N’est-il pas ainsi légitime pour la partie marocaine de s’étonner du désir de la FIFA d’assurer un vote «scrupuleusement juste et honnête» comme se plaît à le scander son patron à qui veuille bien l’entendre, surtout que par rapport aux exigences initiales de l’institution internationale, les déviations majeures apportées par le système de notation concernent, au volet de l’hébergement, la modification des jauges d’hôtels requises et l’introduction d’un plafonnement de l’augmentation admissible du parc à l’horizon 2026. Idem pour les stades, à travers l’introduction d’un «risque de durabilité des infrastructures» et d’un autre lié «aux nouvelles constructions», et pour les aéroports avec l’exigence d’au moins 60 millions de passagers par an alors qu’aucune capacité n’était mentionnée auparavant. S’y ajoutent la limitation de 90 minutes maximales en guise de distance entre la ville et l’aéroport et l’exigence pour la première fois d’une taille minimale d’une ville hôte (250.000 habitants pour un score de 2 pts).

Il devient clair comme de l’eau de roche que la connaissance de ces éléments en amont de la procédure de candidature aurait été de nature à déterminer les orientations que le Comité marocain aurait suivi dans la préparation de son dossier, aboutissant à un autre contenu que celui actuel.

La FRMF a donc «la conviction» que ce système de notation «n’est pas conforme aux exigences des règlements relatifs à la candidature et la sélection des pays hôtes», se demandant même, «est-il exclu pour la FRMF d’accepter que la FIFA puisse introduire des différences substantielles aux exigences initiales à un stade critique et tardif de la procédure de candidature»?

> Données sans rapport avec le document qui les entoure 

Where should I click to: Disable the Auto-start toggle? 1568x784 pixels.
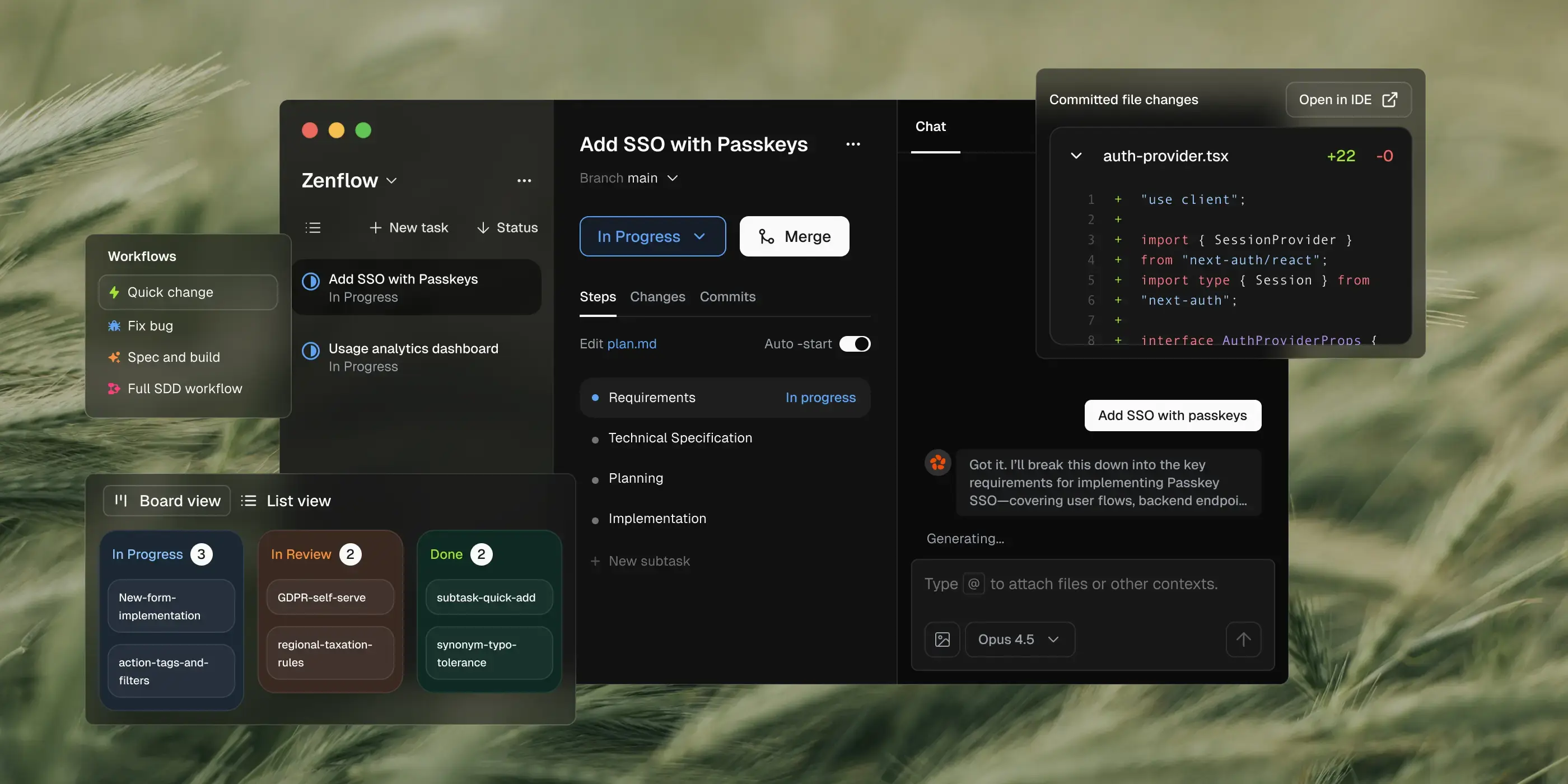(x=856, y=343)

Enfin, la lettre du patron de la FRMF chute un ton strict, en s’opposant «fermement à ce que le Scoring System soit maintenu en l’état et encore moins publié par la FIFA», et en considérant que «toute action dans ce sens serait inéquitable», pour inviter Infantino par la suite à «prendre en considération nos sérieuses inquiétude et notre position légitime» et de «bien vouloir donner instructions (aux) équipes (de la FIFA) de sursoir à la publication de ce Scoring System».